> What is required: Rewrite every line of the records below as a Markdown table with the columns Number and Record line, skipping blank lines. Number the rows in order starting from 1.

> Records from a pointing dataset:

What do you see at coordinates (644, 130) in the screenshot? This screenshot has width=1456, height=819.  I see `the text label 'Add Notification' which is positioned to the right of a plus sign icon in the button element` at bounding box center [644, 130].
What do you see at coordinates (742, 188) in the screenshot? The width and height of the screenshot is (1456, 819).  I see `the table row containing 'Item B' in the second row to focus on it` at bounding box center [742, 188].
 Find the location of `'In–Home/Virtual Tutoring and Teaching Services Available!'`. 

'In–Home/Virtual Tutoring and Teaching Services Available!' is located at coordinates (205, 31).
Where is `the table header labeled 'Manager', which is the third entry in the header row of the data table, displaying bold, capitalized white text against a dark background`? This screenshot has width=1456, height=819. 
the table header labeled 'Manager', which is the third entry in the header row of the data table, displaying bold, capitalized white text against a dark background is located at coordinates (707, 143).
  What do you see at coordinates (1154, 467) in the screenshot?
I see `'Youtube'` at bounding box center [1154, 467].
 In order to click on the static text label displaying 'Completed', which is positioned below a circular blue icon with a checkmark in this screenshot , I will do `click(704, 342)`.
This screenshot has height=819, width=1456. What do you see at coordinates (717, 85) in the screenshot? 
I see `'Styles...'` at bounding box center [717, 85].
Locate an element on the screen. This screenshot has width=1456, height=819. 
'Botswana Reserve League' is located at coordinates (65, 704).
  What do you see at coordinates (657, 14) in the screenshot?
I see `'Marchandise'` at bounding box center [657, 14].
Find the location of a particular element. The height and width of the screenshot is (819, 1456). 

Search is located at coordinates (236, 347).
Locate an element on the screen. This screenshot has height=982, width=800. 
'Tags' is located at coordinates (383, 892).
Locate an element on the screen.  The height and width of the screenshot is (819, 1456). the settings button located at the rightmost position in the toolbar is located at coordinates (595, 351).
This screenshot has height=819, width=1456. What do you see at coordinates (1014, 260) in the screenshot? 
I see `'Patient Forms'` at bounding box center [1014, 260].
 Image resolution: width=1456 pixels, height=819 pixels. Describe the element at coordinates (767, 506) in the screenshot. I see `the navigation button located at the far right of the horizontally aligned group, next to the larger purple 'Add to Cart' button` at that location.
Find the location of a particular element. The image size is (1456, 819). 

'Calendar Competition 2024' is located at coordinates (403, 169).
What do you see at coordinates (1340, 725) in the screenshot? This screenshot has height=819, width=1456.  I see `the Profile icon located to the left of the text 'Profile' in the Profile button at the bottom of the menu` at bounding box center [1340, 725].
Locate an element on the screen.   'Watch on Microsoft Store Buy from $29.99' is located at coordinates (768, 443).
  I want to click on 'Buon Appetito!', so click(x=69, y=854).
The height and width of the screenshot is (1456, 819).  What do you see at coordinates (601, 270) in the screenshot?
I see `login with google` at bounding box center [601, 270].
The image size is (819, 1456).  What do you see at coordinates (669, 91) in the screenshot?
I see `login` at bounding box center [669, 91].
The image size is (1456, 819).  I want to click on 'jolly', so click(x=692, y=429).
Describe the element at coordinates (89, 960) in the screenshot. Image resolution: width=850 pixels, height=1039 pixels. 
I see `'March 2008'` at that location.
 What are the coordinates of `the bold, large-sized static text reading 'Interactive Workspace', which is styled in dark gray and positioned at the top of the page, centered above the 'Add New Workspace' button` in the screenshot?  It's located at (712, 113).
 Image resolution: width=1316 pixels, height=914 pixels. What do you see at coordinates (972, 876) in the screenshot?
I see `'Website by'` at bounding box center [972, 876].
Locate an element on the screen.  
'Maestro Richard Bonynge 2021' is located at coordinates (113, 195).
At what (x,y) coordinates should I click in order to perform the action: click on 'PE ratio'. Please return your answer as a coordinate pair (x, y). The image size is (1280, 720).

> Task solution:
| Number | Record line |
|---|---|
| 1 | What do you see at coordinates (644, 130) in the screenshot? This screenshot has width=1456, height=819.  I see `the text label 'Add Notification' which is positioned to the right of a plus sign icon in the button element` at bounding box center [644, 130]. |
| 2 | What do you see at coordinates (742, 188) in the screenshot? The width and height of the screenshot is (1456, 819).  I see `the table row containing 'Item B' in the second row to focus on it` at bounding box center [742, 188]. |
| 3 |  Find the location of `'In–Home/Virtual Tutoring and Teaching Services Available!'`.  |
| 4 | 'In–Home/Virtual Tutoring and Teaching Services Available!' is located at coordinates (205, 31). |
| 5 | Where is `the table header labeled 'Manager', which is the third entry in the header row of the data table, displaying bold, capitalized white text against a dark background`? This screenshot has width=1456, height=819.  |
| 6 | the table header labeled 'Manager', which is the third entry in the header row of the data table, displaying bold, capitalized white text against a dark background is located at coordinates (707, 143). |
| 7 |   What do you see at coordinates (1154, 467) in the screenshot? |
| 8 | I see `'Youtube'` at bounding box center [1154, 467]. |
| 9 |  In order to click on the static text label displaying 'Completed', which is positioned below a circular blue icon with a checkmark in this screenshot , I will do `click(704, 342)`. |
| 10 | This screenshot has height=819, width=1456. What do you see at coordinates (717, 85) in the screenshot?  |
| 11 | I see `'Styles...'` at bounding box center [717, 85]. |
| 12 | Locate an element on the screen. This screenshot has width=1456, height=819.  |
| 13 | 'Botswana Reserve League' is located at coordinates (65, 704). |
| 14 |   What do you see at coordinates (657, 14) in the screenshot? |
| 15 | I see `'Marchandise'` at bounding box center [657, 14]. |
| 16 | Find the location of a particular element. The height and width of the screenshot is (819, 1456).  |
| 17 | Search is located at coordinates (236, 347). |
| 18 | Locate an element on the screen. This screenshot has height=982, width=800.  |
| 19 | 'Tags' is located at coordinates (383, 892). |
| 20 | Locate an element on the screen.  The height and width of the screenshot is (819, 1456). the settings button located at the rightmost position in the toolbar is located at coordinates (595, 351). |
| 21 | This screenshot has height=819, width=1456. What do you see at coordinates (1014, 260) in the screenshot?  |
| 22 | I see `'Patient Forms'` at bounding box center [1014, 260]. |
| 23 |  Image resolution: width=1456 pixels, height=819 pixels. Describe the element at coordinates (767, 506) in the screenshot. I see `the navigation button located at the far right of the horizontally aligned group, next to the larger purple 'Add to Cart' button` at that location. |
| 24 | Find the location of a particular element. The image size is (1456, 819).  |
| 25 | 'Calendar Competition 2024' is located at coordinates (403, 169). |
| 26 | What do you see at coordinates (1340, 725) in the screenshot? This screenshot has height=819, width=1456.  I see `the Profile icon located to the left of the text 'Profile' in the Profile button at the bottom of the menu` at bounding box center [1340, 725]. |
| 27 | Locate an element on the screen.   'Watch on Microsoft Store Buy from $29.99' is located at coordinates (768, 443). |
| 28 |   I want to click on 'Buon Appetito!', so click(x=69, y=854). |
| 29 | The height and width of the screenshot is (1456, 819).  What do you see at coordinates (601, 270) in the screenshot? |
| 30 | I see `login with google` at bounding box center [601, 270]. |
| 31 | The image size is (819, 1456).  What do you see at coordinates (669, 91) in the screenshot? |
| 32 | I see `login` at bounding box center [669, 91]. |
| 33 | The image size is (1456, 819).  I want to click on 'jolly', so click(x=692, y=429). |
| 34 | Describe the element at coordinates (89, 960) in the screenshot. Image resolution: width=850 pixels, height=1039 pixels.  |
| 35 | I see `'March 2008'` at that location. |
| 36 |  What are the coordinates of `the bold, large-sized static text reading 'Interactive Workspace', which is styled in dark gray and positioned at the top of the page, centered above the 'Add New Workspace' button` in the screenshot?  It's located at (712, 113). |
| 37 |  Image resolution: width=1316 pixels, height=914 pixels. What do you see at coordinates (972, 876) in the screenshot? |
| 38 | I see `'Website by'` at bounding box center [972, 876]. |
| 39 | Locate an element on the screen.   |
| 40 | 'Maestro Richard Bonynge 2021' is located at coordinates (113, 195). |
| 41 | At what (x,y) coordinates should I click in order to perform the action: click on 'PE ratio'. Please return your answer as a coordinate pair (x, y). The image size is (1280, 720). |